The first two commands create the HMMs given the CM in data/RF00095.cm.  They are both optimized based on a 0th-order Markov model of the E. coli K-12 genome.  The last command uses these HMMs to accelerate a search of the Pyrococcus abyssi genome (data/AL096836.fna).  The search outputs the family members found in basically the same format as Infernal.  An important new piece of information is the 'frac let thru so far', which gives the filtering fraction measured on this genome.  The reported filtering fraction is for the 2nd HMM, i.e. the expanded-type one.  (2d-fracLetsThru is a measure of the filtering fraction that attempts to reflect the fact that the dynamic programming algorithm for CMs has an extra dimension, so the filtering fraction is a somewhat pessimistic estimate of the actual speed-up).

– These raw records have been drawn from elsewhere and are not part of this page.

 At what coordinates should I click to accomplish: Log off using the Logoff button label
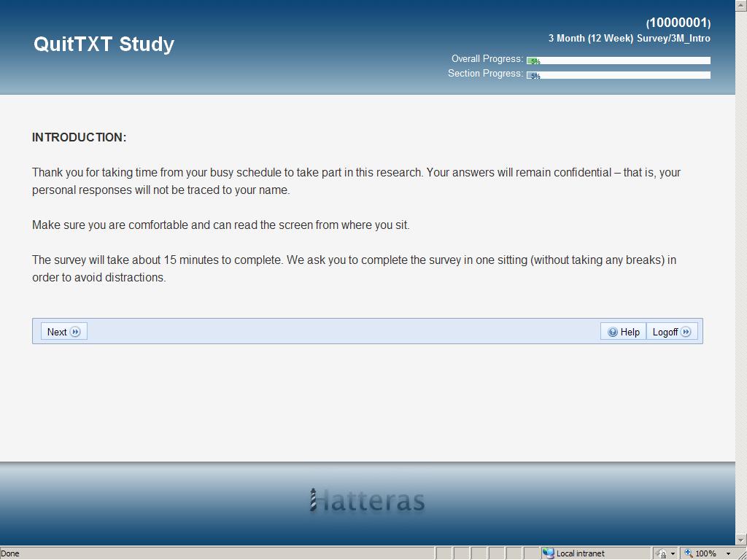pyautogui.click(x=665, y=332)
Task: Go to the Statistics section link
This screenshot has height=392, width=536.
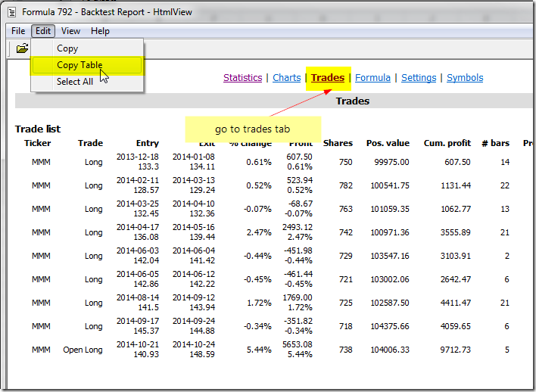Action: point(242,78)
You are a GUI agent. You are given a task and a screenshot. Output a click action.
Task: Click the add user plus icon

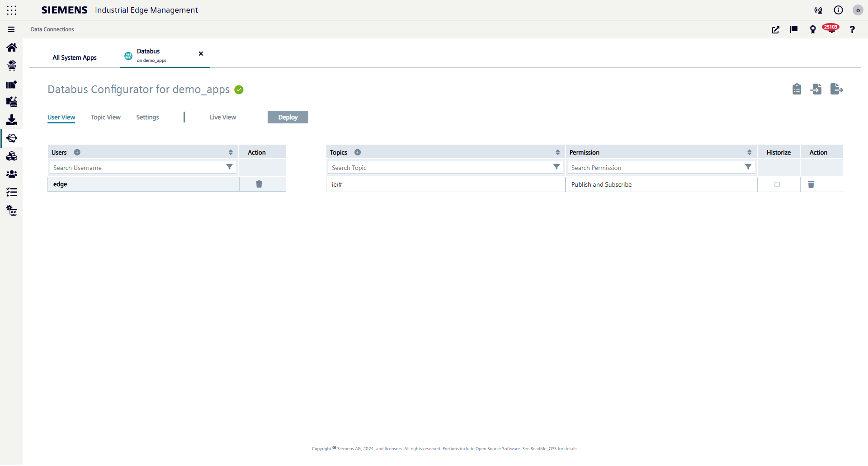pos(77,152)
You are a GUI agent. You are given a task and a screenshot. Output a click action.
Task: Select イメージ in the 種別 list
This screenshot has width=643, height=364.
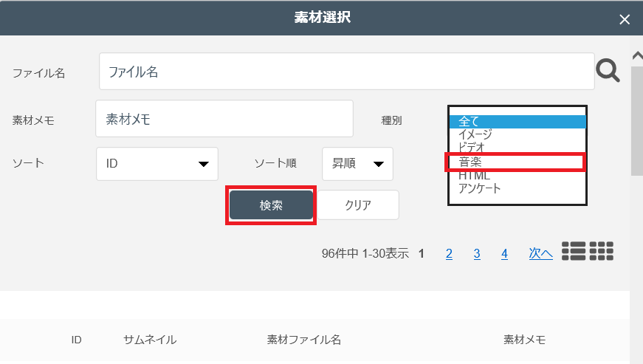coord(517,135)
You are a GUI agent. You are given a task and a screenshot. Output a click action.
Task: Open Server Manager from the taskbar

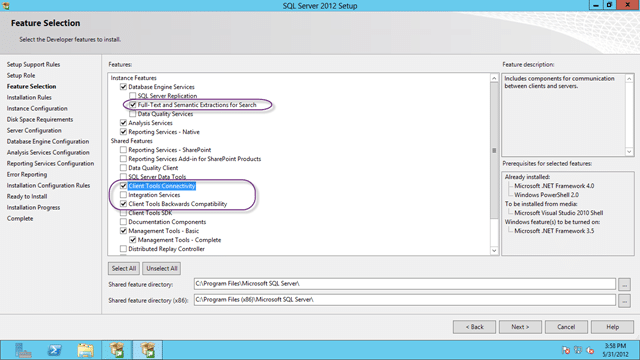coord(23,350)

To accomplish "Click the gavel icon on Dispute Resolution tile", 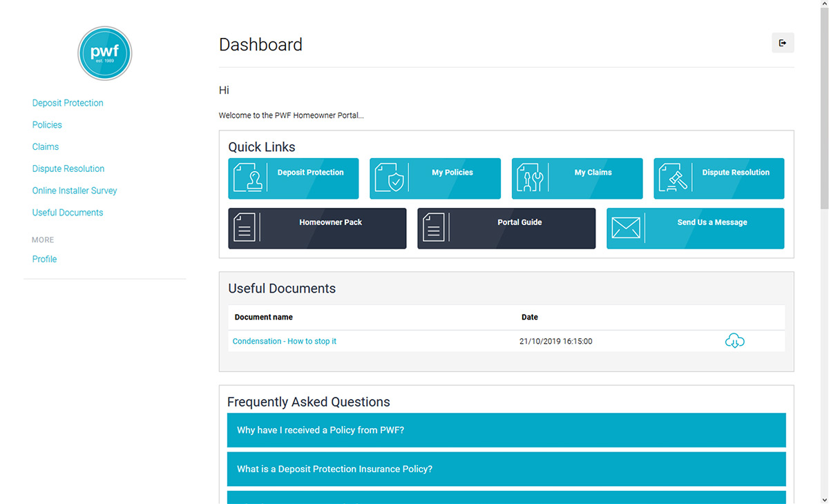I will pyautogui.click(x=674, y=178).
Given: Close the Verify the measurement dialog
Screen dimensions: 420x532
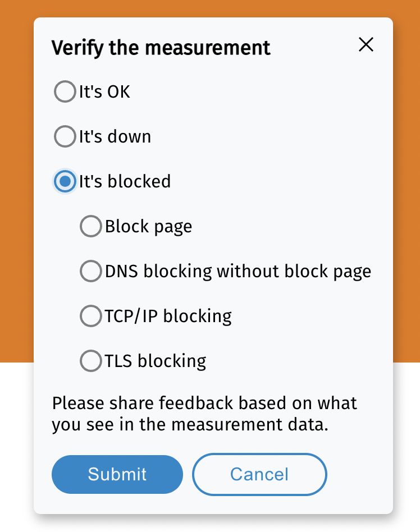Looking at the screenshot, I should pos(366,45).
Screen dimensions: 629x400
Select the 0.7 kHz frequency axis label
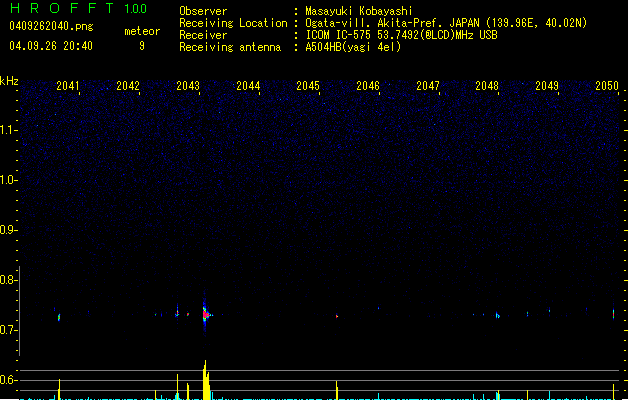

What 0th-order Markov model to use?

The choice of Markov model in the infinite-length forward algorithm does not usually affect the filtering fraction that much, but a good choice can yield a modest improvement in filtering fraction (typically around 10%).  In general, it's best to use the 0th-order model of the genome that has the highest (worst) filtering fraction.  To estimate this, create a compact-type HMM from any model, and run it on the Bordetella, E. coli and S. aureus genomes.

Using compact- or expanded-type HMMs, or both

Once you've picked a 0th-order Markov model, the easiest thing to do is to create both compact- and expanded-type HMMs, and run them on the three genomes.  This yields an estimate of the filtering fraction for the two HMMs.  If the filtering fraction of the compact-type HMMs is above 0.25, it's probably not worth using it (this is based on a rule of thumb that the expanded-type HMM runs 30% slower than the compact-type HMM, so if the compact-type fraction is above 0.25, it's not worth using it).  If the compact-type HMM filtering fraction is low, there's no need to use the expanded-type HMM, but it can't hurt.

The difference in speed between the CM and the HMMs is mainly dependent on the window length W.  The HMM is faster than the CM by a factor of usually a bit over W.  So, if the filtering fraction is significantly below 1/W, then the search time is dominated by the HMM's search time, and there's no point in getting a better filtering fraction.